--- Start Dataset excerpts ---
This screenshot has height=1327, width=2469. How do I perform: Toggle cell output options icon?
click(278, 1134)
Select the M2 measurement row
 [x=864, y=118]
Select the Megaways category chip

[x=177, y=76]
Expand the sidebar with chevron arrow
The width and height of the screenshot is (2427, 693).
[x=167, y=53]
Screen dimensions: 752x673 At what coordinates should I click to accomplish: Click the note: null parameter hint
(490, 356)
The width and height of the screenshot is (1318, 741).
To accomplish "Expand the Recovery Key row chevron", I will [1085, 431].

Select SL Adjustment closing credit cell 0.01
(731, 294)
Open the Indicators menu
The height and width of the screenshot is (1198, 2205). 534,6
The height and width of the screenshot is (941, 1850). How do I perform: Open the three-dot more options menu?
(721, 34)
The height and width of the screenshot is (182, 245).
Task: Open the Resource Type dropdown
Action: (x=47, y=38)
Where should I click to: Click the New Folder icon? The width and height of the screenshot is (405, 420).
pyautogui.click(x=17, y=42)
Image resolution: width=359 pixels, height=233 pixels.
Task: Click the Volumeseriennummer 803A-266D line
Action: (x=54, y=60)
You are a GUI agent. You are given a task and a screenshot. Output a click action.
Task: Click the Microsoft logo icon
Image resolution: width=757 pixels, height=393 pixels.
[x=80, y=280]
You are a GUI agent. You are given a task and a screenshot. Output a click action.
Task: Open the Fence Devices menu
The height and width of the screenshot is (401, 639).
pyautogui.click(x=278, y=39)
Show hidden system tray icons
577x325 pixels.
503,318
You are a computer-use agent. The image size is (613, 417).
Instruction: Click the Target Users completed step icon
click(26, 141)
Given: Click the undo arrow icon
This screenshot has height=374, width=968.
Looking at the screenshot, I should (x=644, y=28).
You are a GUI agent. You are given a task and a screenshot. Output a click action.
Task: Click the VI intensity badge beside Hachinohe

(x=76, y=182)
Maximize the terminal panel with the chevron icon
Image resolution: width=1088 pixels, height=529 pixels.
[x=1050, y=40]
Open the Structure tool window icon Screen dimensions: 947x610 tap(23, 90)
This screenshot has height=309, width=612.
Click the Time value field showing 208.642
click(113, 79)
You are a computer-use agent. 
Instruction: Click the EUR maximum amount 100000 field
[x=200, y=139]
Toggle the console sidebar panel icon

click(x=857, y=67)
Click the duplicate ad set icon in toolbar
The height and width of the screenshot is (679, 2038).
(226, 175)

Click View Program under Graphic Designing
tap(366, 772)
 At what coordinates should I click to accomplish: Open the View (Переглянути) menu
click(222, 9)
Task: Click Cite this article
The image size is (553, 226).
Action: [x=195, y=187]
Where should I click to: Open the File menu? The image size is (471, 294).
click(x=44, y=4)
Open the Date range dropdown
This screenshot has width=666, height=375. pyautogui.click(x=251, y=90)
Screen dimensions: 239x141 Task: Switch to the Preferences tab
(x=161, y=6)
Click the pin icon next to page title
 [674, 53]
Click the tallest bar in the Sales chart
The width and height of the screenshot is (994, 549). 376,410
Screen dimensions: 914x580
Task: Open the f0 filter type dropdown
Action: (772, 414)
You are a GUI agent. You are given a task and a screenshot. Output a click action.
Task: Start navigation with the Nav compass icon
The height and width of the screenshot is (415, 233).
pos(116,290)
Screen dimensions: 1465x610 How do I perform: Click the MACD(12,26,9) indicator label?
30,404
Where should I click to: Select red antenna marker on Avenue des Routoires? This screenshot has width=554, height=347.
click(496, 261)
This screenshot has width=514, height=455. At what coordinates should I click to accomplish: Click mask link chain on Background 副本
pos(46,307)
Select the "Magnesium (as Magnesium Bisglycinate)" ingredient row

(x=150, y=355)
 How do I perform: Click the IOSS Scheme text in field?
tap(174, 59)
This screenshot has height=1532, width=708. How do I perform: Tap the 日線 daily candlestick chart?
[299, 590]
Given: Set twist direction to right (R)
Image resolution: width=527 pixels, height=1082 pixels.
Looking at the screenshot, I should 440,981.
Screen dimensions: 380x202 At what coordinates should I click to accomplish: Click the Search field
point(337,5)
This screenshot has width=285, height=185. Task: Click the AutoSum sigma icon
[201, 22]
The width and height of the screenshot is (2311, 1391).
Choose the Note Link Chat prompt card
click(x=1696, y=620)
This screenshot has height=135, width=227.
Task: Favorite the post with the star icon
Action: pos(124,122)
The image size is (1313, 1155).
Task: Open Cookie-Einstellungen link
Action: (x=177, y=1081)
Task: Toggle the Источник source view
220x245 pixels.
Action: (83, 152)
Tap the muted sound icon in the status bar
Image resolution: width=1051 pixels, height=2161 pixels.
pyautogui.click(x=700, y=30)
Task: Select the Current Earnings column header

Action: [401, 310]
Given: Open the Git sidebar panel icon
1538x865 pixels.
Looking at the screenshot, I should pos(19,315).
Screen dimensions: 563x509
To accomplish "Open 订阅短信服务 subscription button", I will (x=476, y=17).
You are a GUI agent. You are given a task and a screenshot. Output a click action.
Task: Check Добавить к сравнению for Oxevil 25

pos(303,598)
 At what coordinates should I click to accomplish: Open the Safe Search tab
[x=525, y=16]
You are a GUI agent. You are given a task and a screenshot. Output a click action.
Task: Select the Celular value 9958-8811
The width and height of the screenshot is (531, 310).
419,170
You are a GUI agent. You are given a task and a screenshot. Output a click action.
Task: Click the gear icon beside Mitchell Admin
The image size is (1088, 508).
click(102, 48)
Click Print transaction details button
--- End Dataset excerpts ---
■ Directions ■
Lay out the entries from the very start through the line containing "The height and width of the screenshot is (1198, 2205).", inclusive, as a JSON list of strings with one string per line, omitting blank lines.

■ Solution to this problem ■
[
  "This screenshot has height=1327, width=2469. How do I perform: Toggle cell output options icon?",
  "click(278, 1134)",
  "Select the M2 measurement row",
  " [x=864, y=118]",
  "Select the Megaways category chip",
  "[x=177, y=76]",
  "Expand the sidebar with chevron arrow",
  "The width and height of the screenshot is (2427, 693).",
  "[x=167, y=53]",
  "Screen dimensions: 752x673 At what coordinates should I click to accomplish: Click the note: null parameter hint",
  "(490, 356)",
  "The width and height of the screenshot is (1318, 741).",
  "To accomplish \"Expand the Recovery Key row chevron\", I will [1085, 431].",
  "Select SL Adjustment closing credit cell 0.01",
  "(731, 294)",
  "Open the Indicators menu",
  "The height and width of the screenshot is (1198, 2205). 534,6"
]